I just keep thinking I might find something new that I haven't thought of to help?
So, after reading some of the posts, I sent my wife a text, basically said sorry for the outburst, its none of my business, and I hope we can try and get along for the kids sake and if she needs help with extra childcare I will do what I can to help, as they are the innocent party in all of this, no answer, no problem.
I did the triathlon sprint last night, well, I did the 750m swim, the 15mile cycle, but I got a major cramp in my leg about 1.5miles into the 3mile I had targeted, but for my first try I was really pleased, going to try again next week.
When I spoke to the kids last night, my S was asking about it straight away, he sounded excited about it, my D mentioned was I going in the olympics!!!!, Haha!!
So I have them again tonight, we will go out to eat somewhere, I'll let them choose.

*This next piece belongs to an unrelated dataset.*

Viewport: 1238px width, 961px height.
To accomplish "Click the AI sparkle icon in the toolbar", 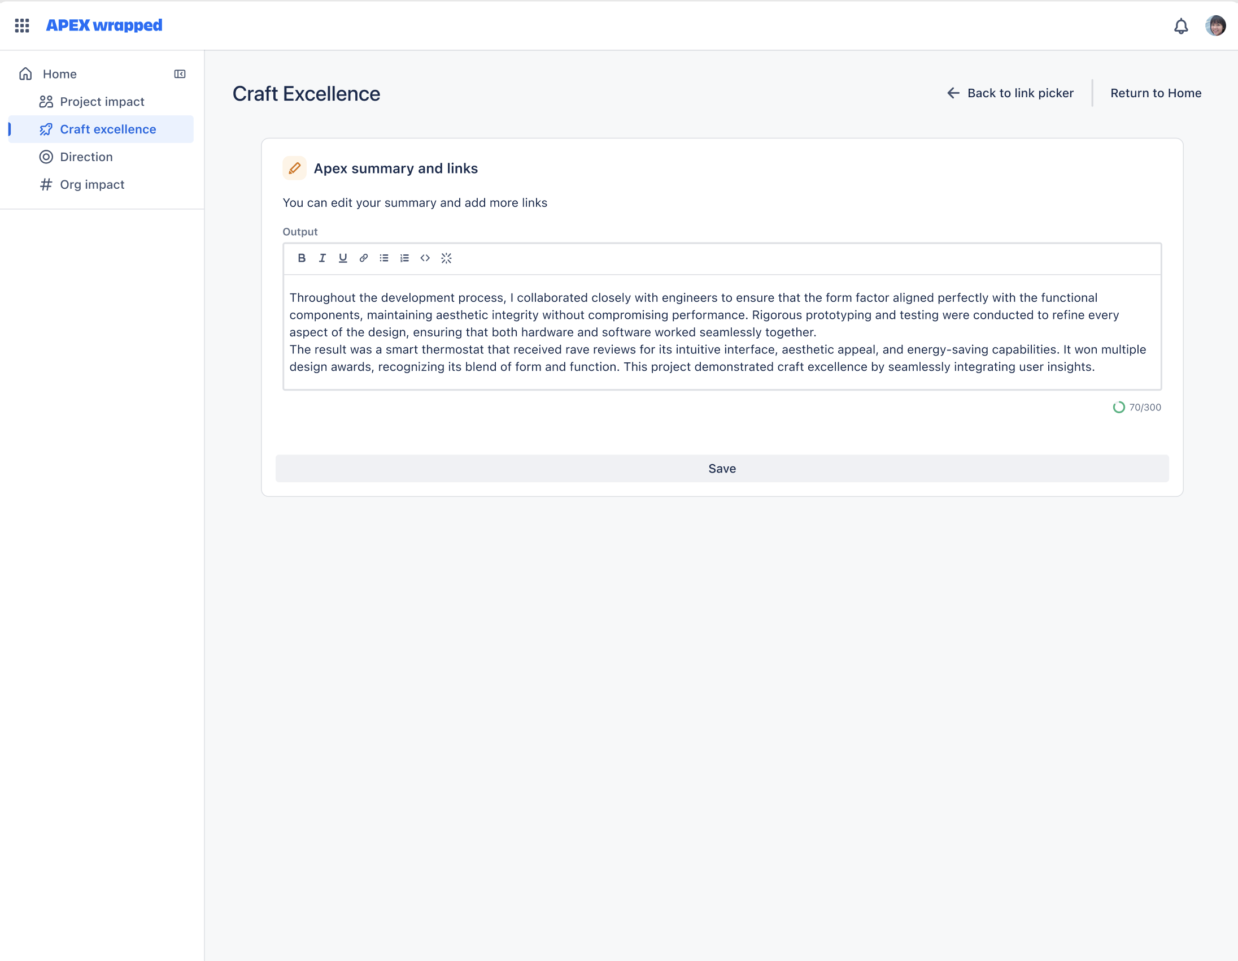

I cannot help getting upset about how much worry the kids are going through, at first it was said that the split was only temporary, but the longer this goes on, and the seriousness of it must be affecting them, or at least playing on their mind, especially my son, I don't want to ask him about it, as I know it upset him, but it is a concern
I am really trying to forget about my wife, I'm making plans and have things that I want to try, but at the end of the day, she is the love of my life, my best friend,and I want her involved with what I do, I want to tell her about last night, and see her laugh when I say about the cramp, and the pain I was in.
They say never give up hope and trying, but the hope and trying hurts somethimes.